The dataset contains medical images of the lumbar spine along with their corresponding (x, y) coordinate labels. These labels indicate specific anatomical points on the spine.
- Images: Medical scans of lumbar spine regions (e.g., sagittal, coronal, axial views).
- Coordinates: Corresponding (x, y) points for key spinal locations.
The dataset is split into:
- Training Set
- Validation Set
- Test Set
Data Augmentation and Normalization are applied to improve model performance.
The CNN processes grayscale images (256x256 resolution) to predict two continuous values: x and y coordinates. Key components include:
- Convolutional Layers: Extract spatial patterns from images.
- MaxPooling Layers: Downsample feature maps to reduce computational cost.
- Batch Normalization: Stabilize and accelerate learning by normalizing activations.
- Dropout Layers: Mitigate overfitting by randomly deactivating neurons during training.
- Fully Connected Layers: Map extracted features to coordinate predictions.
- Input: 256x256 grayscale images
- Output: Predicted (x, y) coordinates
- Loss Function: Mean Squared Error (MSE)
- Optimizer: Adam
To set up the project locally:
-
Clone the repository:
git clone <repository_url> cd <repository_directory>
-
Install dependencies:
pip install -r requirements.txt
Ensure the dataset is correctly structured, and file paths are set in the code.
To train the model:
python train.py
- Default Training Parameters:
- Epochs: 50
- Batch Size: 32
- Learning Rate: 0.001
The script saves model checkpoints during training for later evaluation or fine-tuning.
To evaluate the model on the test dataset:
python evaluate.py
This computes performance metrics such as Mean Absolute Error (MAE) and Loss on the test set.
- Validation MAE: ~0.49
- Test Performance: Results may vary based on hyperparameter tuning and data augmentation.
Visualization scripts are included to plot:
- Predicted vs. True coordinates
- Loss curves during training
- Model Fine-Tuning: Experiment with deeper CNN architectures or alternative activation functions.
- Enhanced Augmentation: Explore advanced augmentation techniques to improve model generalization.
- Transfer Learning: Leverage pre-trained models for enhanced feature extraction.

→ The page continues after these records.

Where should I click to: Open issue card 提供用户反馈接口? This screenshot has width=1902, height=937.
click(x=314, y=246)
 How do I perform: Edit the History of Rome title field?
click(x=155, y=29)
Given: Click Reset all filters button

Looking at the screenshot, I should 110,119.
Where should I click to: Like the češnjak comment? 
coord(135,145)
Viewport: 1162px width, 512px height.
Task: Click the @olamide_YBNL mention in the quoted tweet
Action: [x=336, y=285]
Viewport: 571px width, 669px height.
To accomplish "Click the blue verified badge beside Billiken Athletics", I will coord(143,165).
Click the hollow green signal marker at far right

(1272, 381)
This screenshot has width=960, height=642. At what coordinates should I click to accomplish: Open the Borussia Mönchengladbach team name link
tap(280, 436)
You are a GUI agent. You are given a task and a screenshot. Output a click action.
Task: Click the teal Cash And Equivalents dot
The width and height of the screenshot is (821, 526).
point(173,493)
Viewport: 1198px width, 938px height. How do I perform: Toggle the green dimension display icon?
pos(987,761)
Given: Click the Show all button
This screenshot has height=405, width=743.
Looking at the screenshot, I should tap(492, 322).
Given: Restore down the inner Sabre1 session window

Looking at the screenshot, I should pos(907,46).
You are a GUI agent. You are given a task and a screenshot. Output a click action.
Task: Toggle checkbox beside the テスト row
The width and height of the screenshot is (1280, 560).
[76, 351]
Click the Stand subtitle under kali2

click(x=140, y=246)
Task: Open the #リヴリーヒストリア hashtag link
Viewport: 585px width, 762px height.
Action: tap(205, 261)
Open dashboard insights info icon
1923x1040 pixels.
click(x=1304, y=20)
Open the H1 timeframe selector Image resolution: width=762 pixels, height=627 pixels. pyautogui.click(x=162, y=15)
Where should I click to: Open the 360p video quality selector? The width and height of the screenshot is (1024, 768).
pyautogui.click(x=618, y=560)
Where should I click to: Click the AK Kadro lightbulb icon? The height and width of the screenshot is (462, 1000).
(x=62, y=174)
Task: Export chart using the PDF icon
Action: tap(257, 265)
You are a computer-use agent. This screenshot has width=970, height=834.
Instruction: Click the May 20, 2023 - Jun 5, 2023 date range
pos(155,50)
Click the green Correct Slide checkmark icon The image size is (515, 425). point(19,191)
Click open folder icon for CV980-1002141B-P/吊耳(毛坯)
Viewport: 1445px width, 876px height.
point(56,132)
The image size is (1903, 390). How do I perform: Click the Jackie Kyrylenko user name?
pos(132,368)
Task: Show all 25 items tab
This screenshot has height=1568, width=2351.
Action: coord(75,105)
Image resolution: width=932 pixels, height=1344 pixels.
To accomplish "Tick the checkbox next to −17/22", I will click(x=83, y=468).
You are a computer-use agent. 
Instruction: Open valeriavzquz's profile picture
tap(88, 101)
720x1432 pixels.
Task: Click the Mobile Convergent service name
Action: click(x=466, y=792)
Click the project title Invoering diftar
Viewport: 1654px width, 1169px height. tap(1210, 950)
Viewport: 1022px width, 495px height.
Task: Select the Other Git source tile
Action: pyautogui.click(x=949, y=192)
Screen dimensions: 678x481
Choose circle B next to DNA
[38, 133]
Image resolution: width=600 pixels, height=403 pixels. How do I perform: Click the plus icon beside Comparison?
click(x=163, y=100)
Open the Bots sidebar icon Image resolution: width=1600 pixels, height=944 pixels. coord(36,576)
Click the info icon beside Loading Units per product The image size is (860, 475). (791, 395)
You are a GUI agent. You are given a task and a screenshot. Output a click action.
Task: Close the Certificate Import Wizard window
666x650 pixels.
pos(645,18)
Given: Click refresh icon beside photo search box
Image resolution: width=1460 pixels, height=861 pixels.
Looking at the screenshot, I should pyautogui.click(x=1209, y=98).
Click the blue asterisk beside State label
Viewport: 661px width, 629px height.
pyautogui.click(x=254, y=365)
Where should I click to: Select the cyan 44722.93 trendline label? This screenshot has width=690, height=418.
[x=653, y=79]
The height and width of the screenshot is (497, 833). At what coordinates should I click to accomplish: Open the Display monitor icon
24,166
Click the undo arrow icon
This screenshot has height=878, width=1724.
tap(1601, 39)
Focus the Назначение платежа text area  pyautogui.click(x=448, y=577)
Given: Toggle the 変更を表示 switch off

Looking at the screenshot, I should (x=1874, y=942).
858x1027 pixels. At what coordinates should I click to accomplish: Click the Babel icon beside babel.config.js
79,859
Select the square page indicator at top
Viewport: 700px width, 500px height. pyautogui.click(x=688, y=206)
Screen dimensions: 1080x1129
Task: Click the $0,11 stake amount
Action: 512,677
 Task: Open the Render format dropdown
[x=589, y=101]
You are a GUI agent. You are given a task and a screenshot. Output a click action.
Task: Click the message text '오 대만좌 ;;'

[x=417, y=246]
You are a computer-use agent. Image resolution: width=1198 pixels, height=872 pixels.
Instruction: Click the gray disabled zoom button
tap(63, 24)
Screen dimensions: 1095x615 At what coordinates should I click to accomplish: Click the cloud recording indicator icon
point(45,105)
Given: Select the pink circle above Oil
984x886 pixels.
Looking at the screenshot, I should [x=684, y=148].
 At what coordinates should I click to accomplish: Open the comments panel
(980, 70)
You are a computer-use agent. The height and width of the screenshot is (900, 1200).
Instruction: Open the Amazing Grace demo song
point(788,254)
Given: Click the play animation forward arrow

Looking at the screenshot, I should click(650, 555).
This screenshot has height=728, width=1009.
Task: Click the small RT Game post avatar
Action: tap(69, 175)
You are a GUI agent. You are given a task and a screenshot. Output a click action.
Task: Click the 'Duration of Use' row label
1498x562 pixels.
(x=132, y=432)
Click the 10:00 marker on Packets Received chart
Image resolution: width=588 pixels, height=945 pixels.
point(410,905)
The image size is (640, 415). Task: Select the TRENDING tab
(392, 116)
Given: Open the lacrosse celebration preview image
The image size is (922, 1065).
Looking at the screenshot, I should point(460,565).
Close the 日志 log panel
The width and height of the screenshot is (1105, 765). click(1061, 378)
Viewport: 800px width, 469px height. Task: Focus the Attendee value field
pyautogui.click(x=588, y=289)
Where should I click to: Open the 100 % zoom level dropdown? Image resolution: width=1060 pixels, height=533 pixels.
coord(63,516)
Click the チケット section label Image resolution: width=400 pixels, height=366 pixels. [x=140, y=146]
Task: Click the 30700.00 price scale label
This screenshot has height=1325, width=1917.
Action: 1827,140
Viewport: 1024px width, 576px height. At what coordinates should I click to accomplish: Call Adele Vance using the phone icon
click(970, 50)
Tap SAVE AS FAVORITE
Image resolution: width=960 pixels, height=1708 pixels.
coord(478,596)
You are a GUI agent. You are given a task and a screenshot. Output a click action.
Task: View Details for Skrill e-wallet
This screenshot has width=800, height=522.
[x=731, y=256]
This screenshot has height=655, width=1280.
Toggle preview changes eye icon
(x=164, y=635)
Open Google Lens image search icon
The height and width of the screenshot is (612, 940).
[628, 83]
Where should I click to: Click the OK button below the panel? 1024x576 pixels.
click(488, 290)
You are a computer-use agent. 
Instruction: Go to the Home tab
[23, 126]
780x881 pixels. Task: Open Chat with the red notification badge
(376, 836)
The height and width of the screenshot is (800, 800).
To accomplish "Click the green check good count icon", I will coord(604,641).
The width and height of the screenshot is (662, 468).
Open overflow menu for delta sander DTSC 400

- 3D Imaging Support: Extend the model to process 3D scans for comprehensive spinal analysis.
Lumbar_Coordinate_Dataset/
├── data/ # Dataset and related files
├── models/ # Saved models and checkpoints
├── scripts/ # Training, evaluation, and utility scripts
├── results/ # Evaluation results and visualizations
├── requirements.txt # Python dependencies
├── README.md # Project documentation
└── LICENSE # License information
Contributions are welcome! If you want to enhance the project:
- Fork the repository.
- Create a new branch (
git checkout -b feature-name
). - Commit your changes (
git commit -m "Add feature-name"
). - Push to the branch (
git push origin feature-name
). - Open a pull request for review.
This project is licensed under the MIT License. See the LICENSE file for details.